══ Document text

Hearing Birds Sing Can Be Good For Your Health

Listening has many upsides

Bird landing
Will therapy birds be the new therapy dogs? Stay tuned.
Patrice Bouchard/Unsplash

At a time when more people are spending more time indoors, it can be head-spinning to consider the health benefits of simply going outside. That can involve forest bathing or getting a certain number of steps in — but there are other benefits to being outdoors, or even having the outdoors in earshot, that are a little more passive in nature. Like, say, listening to birds as they sing.

There’s a certain charm to that, but there’s also a growing body of work suggesting that hearing birds sing can have health benefits. Last year, The Washington Post‘s Richard Sima pointed to two recent studies that pointed to the health benefits of birdsong. More specifically, the studies revealed and clarified the ways in which hearing birds singing bolstered the mental health of the listeners — in some cases, reducing levels of paranoia and anxiety.

There are technological ramifications to these findings as well. Last month, a Euronews story focused on AI technology that could filter out some background noises but not others — meaning that someone jogging in a park could listen to their favorite podcast while also letting in the sound of whatever birds happen to be in the area.

More recently, The Washington Post‘s Cathy Free chronicled a former pay phone in Takoma Park, Maryland that’s been transformed into a way for passers-by to hear the sounds of several of the area’s avian residents.

David Schulman, the musician behind the phone, told the Post, “Once I put the phone out there, it just took off.” Given the benefits that can come from listening to birds sing their songs, it’s not hard to see (or hear) what the appeal might be.

════
══ Dataset entries

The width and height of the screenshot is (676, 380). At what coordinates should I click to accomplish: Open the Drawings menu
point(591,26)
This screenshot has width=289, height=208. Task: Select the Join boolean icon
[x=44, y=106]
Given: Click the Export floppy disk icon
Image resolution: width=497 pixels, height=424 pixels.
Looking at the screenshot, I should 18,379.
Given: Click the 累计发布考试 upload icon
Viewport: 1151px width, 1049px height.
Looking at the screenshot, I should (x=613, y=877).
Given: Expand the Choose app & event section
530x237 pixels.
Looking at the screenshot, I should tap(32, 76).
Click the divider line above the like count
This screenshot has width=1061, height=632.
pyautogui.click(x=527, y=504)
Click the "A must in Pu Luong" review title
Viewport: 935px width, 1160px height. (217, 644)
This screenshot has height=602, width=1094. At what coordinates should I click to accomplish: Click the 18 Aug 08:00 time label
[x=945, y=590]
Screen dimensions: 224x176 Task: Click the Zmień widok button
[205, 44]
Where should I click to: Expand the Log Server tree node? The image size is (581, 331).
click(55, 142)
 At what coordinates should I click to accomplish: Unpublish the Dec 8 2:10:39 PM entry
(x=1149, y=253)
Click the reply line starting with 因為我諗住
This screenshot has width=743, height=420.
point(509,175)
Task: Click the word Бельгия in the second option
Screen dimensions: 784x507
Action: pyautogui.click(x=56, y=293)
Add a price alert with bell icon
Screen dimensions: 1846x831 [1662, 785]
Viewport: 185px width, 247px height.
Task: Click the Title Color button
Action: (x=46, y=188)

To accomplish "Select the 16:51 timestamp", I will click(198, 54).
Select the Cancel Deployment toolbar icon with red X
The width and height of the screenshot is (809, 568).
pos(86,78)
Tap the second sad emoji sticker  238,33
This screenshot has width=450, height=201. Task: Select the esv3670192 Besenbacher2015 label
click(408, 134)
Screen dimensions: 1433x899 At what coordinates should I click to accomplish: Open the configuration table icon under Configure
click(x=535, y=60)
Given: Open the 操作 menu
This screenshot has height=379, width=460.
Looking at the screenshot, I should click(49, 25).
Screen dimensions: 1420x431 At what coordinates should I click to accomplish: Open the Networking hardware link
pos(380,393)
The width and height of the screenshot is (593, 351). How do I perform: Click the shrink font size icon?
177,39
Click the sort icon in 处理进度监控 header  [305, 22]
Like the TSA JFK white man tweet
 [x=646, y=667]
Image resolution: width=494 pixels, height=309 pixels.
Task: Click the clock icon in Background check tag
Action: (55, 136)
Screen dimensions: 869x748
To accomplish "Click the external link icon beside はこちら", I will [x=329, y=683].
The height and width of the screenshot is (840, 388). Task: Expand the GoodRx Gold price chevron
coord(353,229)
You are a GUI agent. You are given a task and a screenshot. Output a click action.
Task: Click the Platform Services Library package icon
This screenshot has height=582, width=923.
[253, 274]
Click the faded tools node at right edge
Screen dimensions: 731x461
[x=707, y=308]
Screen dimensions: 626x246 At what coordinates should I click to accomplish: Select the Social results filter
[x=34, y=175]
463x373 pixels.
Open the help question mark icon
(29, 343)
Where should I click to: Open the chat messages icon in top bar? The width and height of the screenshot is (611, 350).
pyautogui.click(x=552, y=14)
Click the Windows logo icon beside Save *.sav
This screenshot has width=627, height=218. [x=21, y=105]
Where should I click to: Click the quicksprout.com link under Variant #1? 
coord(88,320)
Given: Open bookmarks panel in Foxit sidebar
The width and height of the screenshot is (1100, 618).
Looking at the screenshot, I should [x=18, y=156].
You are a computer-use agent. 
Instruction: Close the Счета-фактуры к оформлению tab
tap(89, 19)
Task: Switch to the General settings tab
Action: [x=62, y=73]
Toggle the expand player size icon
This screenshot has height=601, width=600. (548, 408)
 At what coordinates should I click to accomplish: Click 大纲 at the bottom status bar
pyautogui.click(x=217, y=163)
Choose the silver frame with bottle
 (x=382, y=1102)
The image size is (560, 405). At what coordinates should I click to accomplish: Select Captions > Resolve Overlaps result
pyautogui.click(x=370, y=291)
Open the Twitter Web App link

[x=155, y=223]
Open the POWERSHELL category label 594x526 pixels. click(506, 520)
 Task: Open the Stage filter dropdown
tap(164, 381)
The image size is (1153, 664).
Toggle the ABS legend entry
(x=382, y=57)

════

_Task statement:_ What does the birdsong article say, starting with "More recently, The" and going on through "appeal might be."? Return that part of it word for word.

_Solution for this exercise:_
More recently, The Washington Post‘s Cathy Free chronicled a former pay phone in Takoma Park, Maryland that’s been transformed into a way for passers-by to hear the sounds of several of the area’s avian residents.

David Schulman, the musician behind the phone, told the Post, “Once I put the phone out there, it just took off.” Given the benefits that can come from listening to birds sing their songs, it’s not hard to see (or hear) what the appeal might be.